Diese Methode ist ein Werkzeug, um Mechanismen zu untersuchen, die an der Freisetzung von CGRP aus dem trigeminalen Gefäßsystem beteiligt sind. Der Hauptvorteil dieser Methode ist die Fähigkeit, das trigeminale Gefäßsystem in drei verschiedene Stellen zu unterteilen und die Freisetzung des CGRP innerhalb jeder einzelnen Stelle zu beurteilen. Das Verfahren wird von mir und Inger Jansen-Olesen, einer leitenden Wissenschaftlerin aus unserer Gruppe, demonstriert.
Bereiten Sie zunächst das Rattengewebe vor, indem Sie die Haut und den Muskel um Kopf und Hals mit einer Schere entfernen. Als nächstes verwenden Sie einen Knochenschneider und eine Schere, um den Unterkiefer vom Kopf zu trennen. Legen Sie nun das Rückenmark und den Hirnstamm frei, indem Sie einen Knochentrimmer kaudal in den dorsalen Teil der Wirbel einführen und entfernen.

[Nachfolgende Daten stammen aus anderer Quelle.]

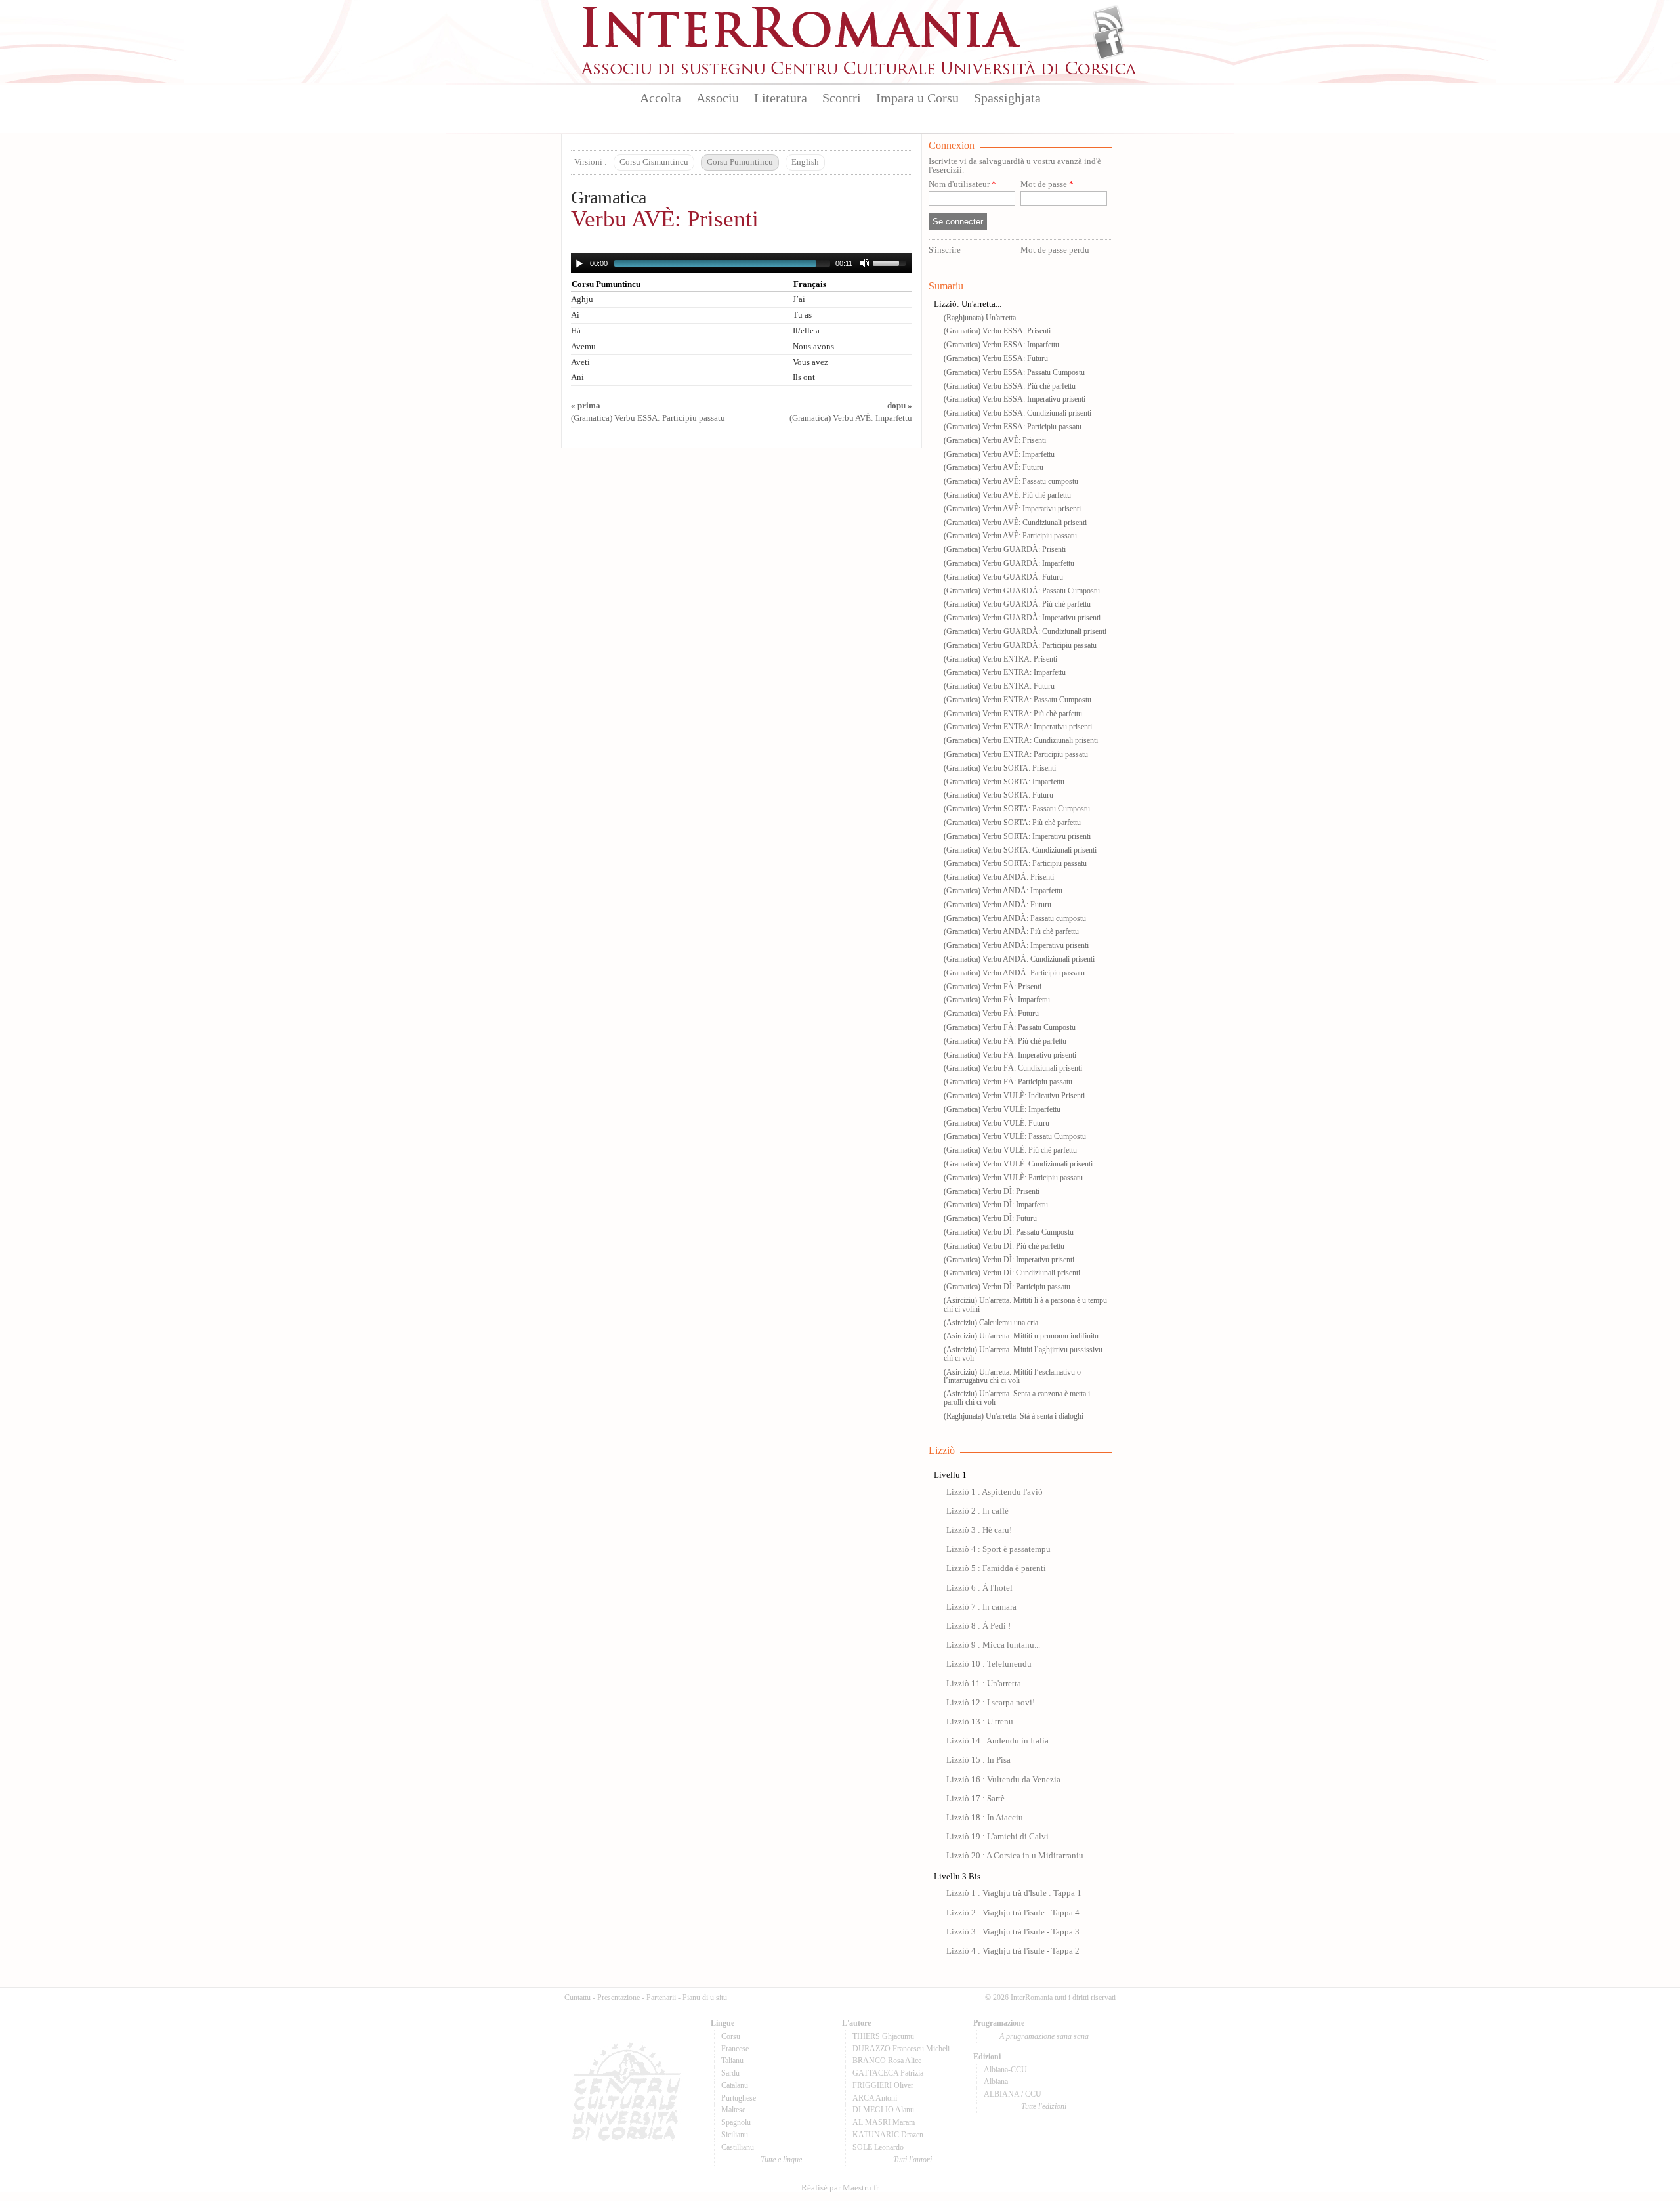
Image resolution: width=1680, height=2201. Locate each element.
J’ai (799, 299)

Schneiden Sie dann den kaudalen Teil des Schädels an den Rändern der Hinterhaupts- und Beckenknochen ab, um diese Knochenstrukturen zu entfernen und das Kleinhirn freizulegen. Um das etwa 13 bis 16 Millimeter vom Bregma auf jeder Seite kaudal verlaufende TNC zu isolieren, schneiden Sie den dorsolateralen Teil des Hirnstamms mit einer Federschere ab. Danach wird der linke und rechte TNC in SIF eingetaucht.
Als nächstes schneiden Sie den Kopf in der Mitte ab, um den Schädel mit einer Säge in zwei Teile zu teilen. Entfernen Sie nun vorsichtig das Gehirn, ohne die am Schädel befestigte Dura mater mit einem Spatel zu berühren. Um die TG zu isolieren, schneiden Sie sie einschließlich ihrer Äste an den visuellen Rändern ab, wobei der Unterkieferast in das Foramen ovale und die ophthalmologischen und Oberkieferäste in den Schädel eintreten.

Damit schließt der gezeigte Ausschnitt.